House of the Wannsee Conference
House of the Wannsee Conference iStock

Recently, as a participant in a teacher training program in Berlin I visited the Wannsee Conference villa. There, a senior guide explained to 20 or so aspiring high school teachers in the German public school system the history of the villa and the events that preceded and followed the infamous conference that took place on January 20th, 1942.

During the Q&A session, the guide intelligently answered the historical and sociological questions posed by students, including how to make the visit meaningful to students with a Middle Eastern background who might otherwise be susceptible to anti-Jewish tropes. When it was my turn, I asked the guide – given that I also teach English – whether it might also be possible to arrange a meeting with Israeli high school student groups.

The guide replied that many German schools have partnerships with schools in Israel and arrange for student exchanges through which Israeli students also visit Berlin and the Wannsee Conference villa. She then paused and added “fortunately, since the COVID pandemic these groups no longer come.” Surprised about the remark, I asked her to elaborate and found out that Israeli visitors at the villa are notorious for being loud, rude, disrespectful of the house rules and adamant that they are entitled to remain in the villa after closing hours.

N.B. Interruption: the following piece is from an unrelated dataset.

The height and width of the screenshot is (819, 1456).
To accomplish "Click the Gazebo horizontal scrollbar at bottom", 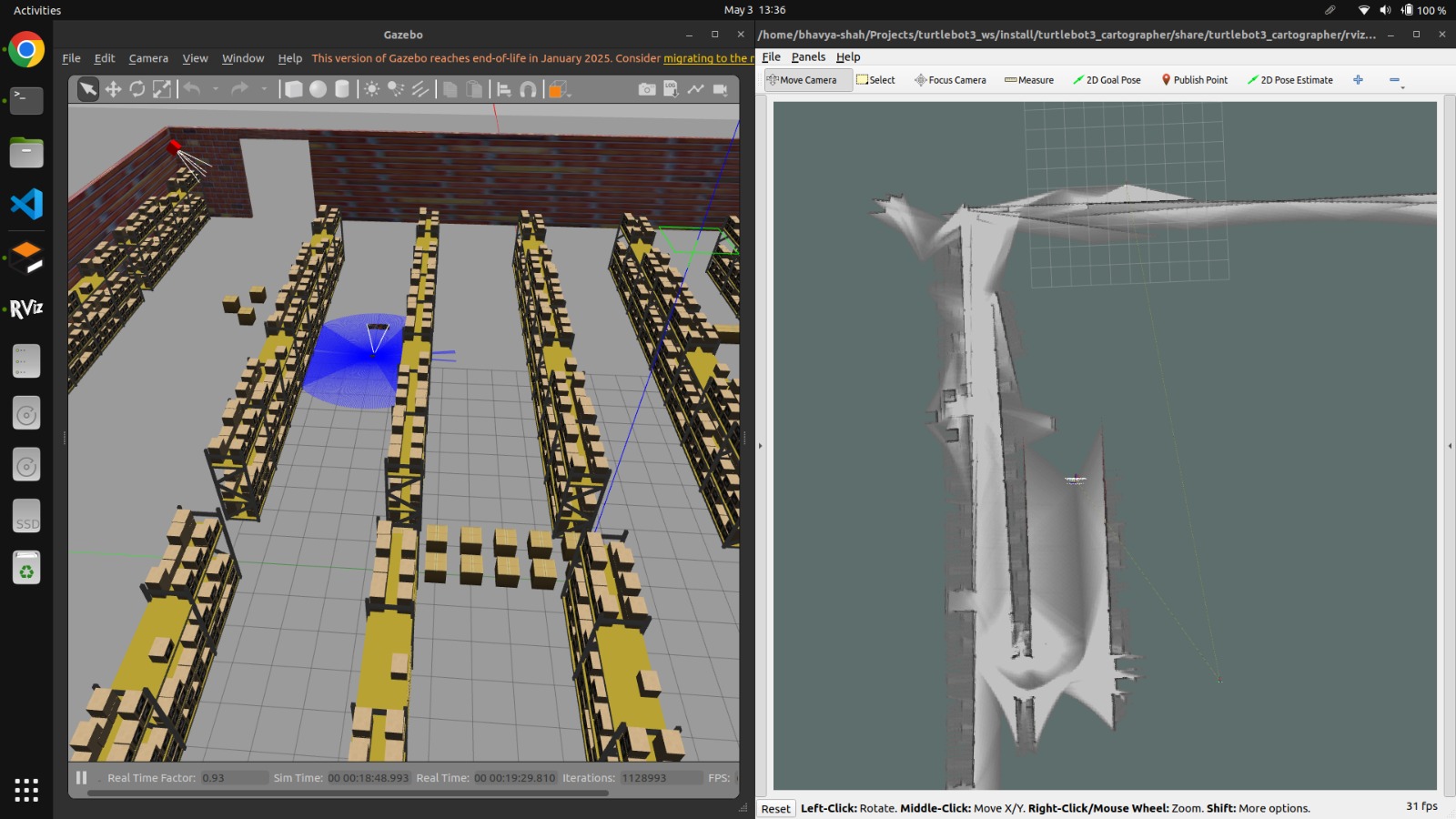I will pos(348,793).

Awkward moments ensued since my German peers had a hard time digesting the idea that Jews might not be a model of good behavior. I was tempted to say, “why don’t you just yell at them just like Israeli custodians would do?”. I refrained from saying so since I can imagine that the news headline “German custodians shout at Jewish students at the Wannsee Conference villa” would not look good.

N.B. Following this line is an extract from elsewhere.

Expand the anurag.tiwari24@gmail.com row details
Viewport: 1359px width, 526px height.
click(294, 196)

Given that my German peers were saddened by the thought that Israelis might deliberately misbehave to make their German hosts feel bad, I remarked “Don’t worry. I lived four years in Israel and I assure you these students don’t behave rudely to make you feel guilty, but because they behave like that everywhere – including in Israel.” I would have wanted to add that shouting and shoving is no evidence of bad morals and lack of scruples, but doing so would not have been understandable for my audience.

The reason resides in the different histories of Jews and Christians and Muslims. In Christendom and Islam, the traditional role model for society were kings, princes and aristocrats. Thus, the lower classes absorbed during centuries the paradigm that good manners are the hallmark of good character. It is for this reason that most Europeans and Arabs attach disproportionate importance to good table manners and courteous etiquette.

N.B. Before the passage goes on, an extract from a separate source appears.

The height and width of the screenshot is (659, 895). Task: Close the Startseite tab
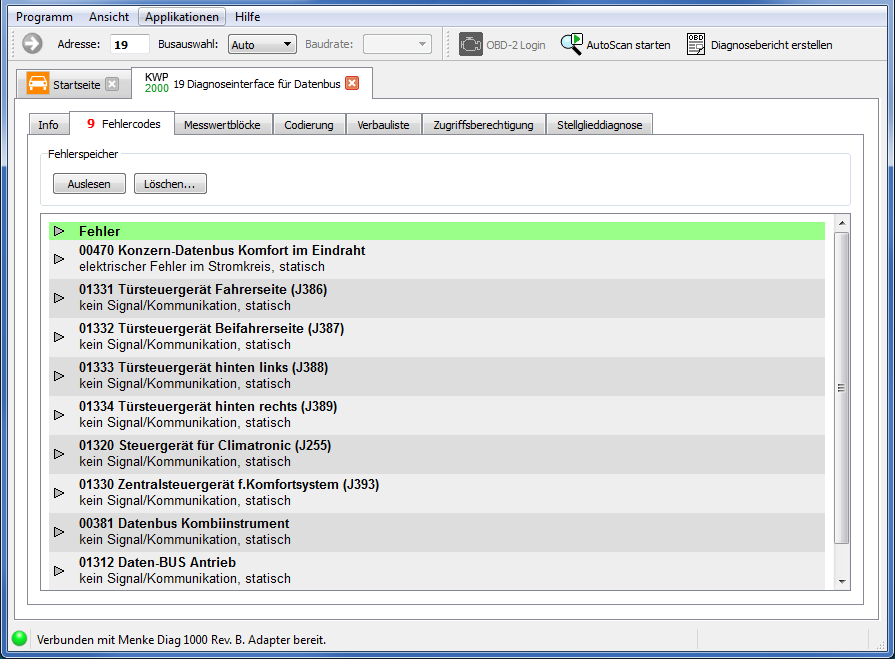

The Jewish world had different role models. Throughout Jewish history, learned rabbis symbolized the paramount values of intelligence, wisdom and industry that are characteristic of the Jewish culture. Whereas in Europe and the Arab world exquisitely polite individuals are revered and admired, among Jews – and especially among Israelis – such behavior is sometimes mocked as artificial and hypocritical. Israelis value directness - even when it involves shouting at people that other cultures would address softly.

This culture clash plays out not just in Berlin, but throughout the world, where the behavior of Israeli tourists often harms the reputation of the Jewish state. In a country like Germany, where most educated people have a hard time coping with the historical culpability of their grandparents and great-grandparents, decent behavior is especially important: It is not just important in order not to unnecessarily hurt local feelings, but also to honor the memory of Holocaust victims.

Israelis abroad should remember that as citizens of the Jewish state they are not just ambassadors of Zionism, but also of a nation that is entrusted with the mission of being a light unto the nations. This mission is more easily accomplished if more Israeli tourists remember the Rabbinic dictum “good manners precede the Torah”.